At this stage the interpretation of T2* findings is unclear. The major determinant of T2* signal in the brain tissue is local deposition of various iron-related compounds, that is, heme and nonheme iron.24 As heme iron is blood born, its abundance is related to perfusion of the cortical tissue, mainly through a dense network of small vessels. On the other hand, the presence of nonheme iron in the brain is unrelated to blood flow, blood volume, or oxygen metabolism. In the absence of direct measures of brain oxygen metabolism, we can offer only circumstantial evidence in favor of the oxygenation interpretation of our T2* finding. Nonheme iron is especially plentiful in the basal ganglia and myelinated axons, not in the neocortical regions examined here, although, in degenerative disease, the hippocampus may also be prone to iron accumulation.25,26 Nonheme iron may also accumulate in some (though not all) amyloid plaques and contribute to a reduction of T2* signal.27 In the cerebral cortex, however, with notable exception of the primary motor regions, nonheme iron content is relatively low and relaxation rates do not show high correlation with iron concentrations assessed from postmortem studies.28,29 Thus, it is likely that the observed T2* variations in the cortical regions reflect concentration of deoxyhemoglobin in the local vasculature more than that of nonheme iron. Disentangling those sources of age-related T2* shortening is a challenge we are currently addressing in a longitudinal study of healthy aging and its modifiers.
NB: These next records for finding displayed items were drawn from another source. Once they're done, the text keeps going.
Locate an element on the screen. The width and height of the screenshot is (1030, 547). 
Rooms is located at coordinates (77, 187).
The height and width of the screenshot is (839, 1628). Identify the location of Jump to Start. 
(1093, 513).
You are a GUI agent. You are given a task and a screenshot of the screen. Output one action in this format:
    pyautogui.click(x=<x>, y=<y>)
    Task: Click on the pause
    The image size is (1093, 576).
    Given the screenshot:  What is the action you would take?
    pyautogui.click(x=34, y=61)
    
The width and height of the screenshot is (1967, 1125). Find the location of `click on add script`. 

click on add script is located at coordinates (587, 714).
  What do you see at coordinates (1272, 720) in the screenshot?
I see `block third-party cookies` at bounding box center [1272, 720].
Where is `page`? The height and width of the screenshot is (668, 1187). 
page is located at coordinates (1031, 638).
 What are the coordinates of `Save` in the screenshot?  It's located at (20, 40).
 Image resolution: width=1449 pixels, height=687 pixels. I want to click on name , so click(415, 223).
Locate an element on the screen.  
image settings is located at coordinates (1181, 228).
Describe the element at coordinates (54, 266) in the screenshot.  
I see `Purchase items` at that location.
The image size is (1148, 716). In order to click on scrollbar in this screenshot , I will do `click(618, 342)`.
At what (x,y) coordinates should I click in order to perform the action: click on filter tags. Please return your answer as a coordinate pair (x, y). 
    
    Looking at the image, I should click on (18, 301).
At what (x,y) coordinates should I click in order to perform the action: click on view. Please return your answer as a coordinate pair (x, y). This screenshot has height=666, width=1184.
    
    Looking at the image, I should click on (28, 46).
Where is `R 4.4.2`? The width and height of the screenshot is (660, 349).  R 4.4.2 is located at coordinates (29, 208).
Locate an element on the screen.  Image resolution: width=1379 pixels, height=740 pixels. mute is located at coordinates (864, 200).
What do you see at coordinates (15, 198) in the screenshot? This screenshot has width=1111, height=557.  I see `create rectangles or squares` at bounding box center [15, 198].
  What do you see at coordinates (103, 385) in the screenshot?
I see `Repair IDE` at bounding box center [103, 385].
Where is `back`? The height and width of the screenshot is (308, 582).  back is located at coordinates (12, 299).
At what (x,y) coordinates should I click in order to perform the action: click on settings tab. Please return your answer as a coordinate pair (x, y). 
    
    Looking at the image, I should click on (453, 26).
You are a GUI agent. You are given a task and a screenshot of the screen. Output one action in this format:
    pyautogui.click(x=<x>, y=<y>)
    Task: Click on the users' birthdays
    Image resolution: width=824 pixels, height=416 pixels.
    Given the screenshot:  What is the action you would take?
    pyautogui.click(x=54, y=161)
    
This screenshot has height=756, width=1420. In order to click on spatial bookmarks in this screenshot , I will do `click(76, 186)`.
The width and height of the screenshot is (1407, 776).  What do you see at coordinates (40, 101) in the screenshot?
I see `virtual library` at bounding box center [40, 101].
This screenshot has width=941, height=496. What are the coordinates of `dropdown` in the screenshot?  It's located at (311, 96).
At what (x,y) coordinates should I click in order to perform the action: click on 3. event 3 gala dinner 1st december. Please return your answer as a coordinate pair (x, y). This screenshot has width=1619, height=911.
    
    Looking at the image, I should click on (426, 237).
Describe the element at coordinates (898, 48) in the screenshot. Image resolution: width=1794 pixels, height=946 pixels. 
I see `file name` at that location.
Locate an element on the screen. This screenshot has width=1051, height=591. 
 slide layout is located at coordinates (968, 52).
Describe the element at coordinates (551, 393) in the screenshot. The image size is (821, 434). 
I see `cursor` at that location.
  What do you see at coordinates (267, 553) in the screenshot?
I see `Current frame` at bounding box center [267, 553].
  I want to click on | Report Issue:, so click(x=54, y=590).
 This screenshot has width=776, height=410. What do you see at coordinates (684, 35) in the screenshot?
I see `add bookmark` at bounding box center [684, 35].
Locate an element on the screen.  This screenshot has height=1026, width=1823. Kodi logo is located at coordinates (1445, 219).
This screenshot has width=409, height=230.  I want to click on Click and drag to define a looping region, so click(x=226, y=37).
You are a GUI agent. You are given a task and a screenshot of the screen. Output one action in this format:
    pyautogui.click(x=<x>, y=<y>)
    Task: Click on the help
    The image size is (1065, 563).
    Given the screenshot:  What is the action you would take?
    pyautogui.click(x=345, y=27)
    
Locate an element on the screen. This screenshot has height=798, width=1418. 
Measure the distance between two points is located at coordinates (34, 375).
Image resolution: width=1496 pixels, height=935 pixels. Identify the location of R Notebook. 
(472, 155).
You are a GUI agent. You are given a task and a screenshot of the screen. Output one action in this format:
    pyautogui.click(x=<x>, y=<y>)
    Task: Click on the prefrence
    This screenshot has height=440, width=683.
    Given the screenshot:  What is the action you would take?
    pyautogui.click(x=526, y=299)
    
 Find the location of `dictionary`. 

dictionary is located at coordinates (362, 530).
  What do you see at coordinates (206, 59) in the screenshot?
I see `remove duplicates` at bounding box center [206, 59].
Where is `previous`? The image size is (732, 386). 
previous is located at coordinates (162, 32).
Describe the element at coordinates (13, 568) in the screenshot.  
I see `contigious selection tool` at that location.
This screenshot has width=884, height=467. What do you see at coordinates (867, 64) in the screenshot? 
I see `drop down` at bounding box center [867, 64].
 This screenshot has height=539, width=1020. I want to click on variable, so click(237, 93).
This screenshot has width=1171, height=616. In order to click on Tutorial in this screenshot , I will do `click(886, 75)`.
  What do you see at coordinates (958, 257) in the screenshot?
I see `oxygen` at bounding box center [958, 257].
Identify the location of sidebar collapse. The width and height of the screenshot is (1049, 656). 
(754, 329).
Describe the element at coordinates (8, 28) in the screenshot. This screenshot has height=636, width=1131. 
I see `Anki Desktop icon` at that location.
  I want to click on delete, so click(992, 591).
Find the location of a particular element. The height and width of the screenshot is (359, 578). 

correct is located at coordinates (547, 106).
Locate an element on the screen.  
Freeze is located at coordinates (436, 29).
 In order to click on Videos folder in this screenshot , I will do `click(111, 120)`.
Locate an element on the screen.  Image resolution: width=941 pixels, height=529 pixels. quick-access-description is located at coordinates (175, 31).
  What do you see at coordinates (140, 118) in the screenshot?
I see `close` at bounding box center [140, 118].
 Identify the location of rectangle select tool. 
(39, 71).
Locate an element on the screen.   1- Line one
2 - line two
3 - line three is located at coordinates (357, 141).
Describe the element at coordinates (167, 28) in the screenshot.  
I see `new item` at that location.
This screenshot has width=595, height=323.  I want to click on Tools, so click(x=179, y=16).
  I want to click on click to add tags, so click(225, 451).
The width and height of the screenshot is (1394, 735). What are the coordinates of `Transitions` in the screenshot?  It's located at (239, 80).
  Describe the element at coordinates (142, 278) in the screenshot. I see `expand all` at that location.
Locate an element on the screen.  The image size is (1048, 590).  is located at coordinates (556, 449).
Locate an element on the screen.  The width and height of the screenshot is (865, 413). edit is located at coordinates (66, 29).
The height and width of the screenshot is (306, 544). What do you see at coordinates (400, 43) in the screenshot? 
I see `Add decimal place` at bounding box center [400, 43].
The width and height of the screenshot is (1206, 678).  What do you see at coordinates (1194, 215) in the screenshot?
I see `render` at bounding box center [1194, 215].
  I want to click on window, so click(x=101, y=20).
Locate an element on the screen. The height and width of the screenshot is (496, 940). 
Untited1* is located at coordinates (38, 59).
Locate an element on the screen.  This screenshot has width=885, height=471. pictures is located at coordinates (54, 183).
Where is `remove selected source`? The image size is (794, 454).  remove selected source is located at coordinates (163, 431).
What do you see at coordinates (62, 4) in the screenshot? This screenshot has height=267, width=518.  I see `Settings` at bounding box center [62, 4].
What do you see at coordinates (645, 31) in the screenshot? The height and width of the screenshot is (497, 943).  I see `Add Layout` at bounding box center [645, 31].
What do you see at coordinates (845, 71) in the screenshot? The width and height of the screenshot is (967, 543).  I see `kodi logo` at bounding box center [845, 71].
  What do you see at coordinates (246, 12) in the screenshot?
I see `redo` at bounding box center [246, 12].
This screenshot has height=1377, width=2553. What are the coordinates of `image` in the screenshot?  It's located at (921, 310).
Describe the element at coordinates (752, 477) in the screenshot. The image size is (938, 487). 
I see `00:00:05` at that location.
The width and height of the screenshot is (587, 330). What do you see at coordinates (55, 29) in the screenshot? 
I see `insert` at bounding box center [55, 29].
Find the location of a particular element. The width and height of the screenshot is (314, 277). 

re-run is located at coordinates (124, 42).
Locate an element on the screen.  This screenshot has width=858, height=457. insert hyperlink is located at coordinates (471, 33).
The extant literature provides clear evidence that even “normal” (“successful”) aging is associated with significant brain shrinkage. Such shrinkage is differential and affects polymodal association cortices, striatum, and cerebellum more than primary sensory cortices. Hippocampus and the white matter evidence nonlinear shrinkage that accelerates with age. The mechanisms of differential brain shrinkage are unclear, but vascular risk factors, even at moderate levels, may significantly accelerate its pace. Imaging modalities that interrogate local inhomogeneities of the magnetic field created by vascular phenomena, such as susceptibility weighted imaging,24 are sensitive to metabolic and microvascular properties of brain tissue and may be well suited for evaluation of the effects of aging on the brain.
This work was supported in part by a grant R37-AG-11230 from the National Institute on Aging. We thank Y-C.N. Chang for stimulating discussion of the topics covered in this article.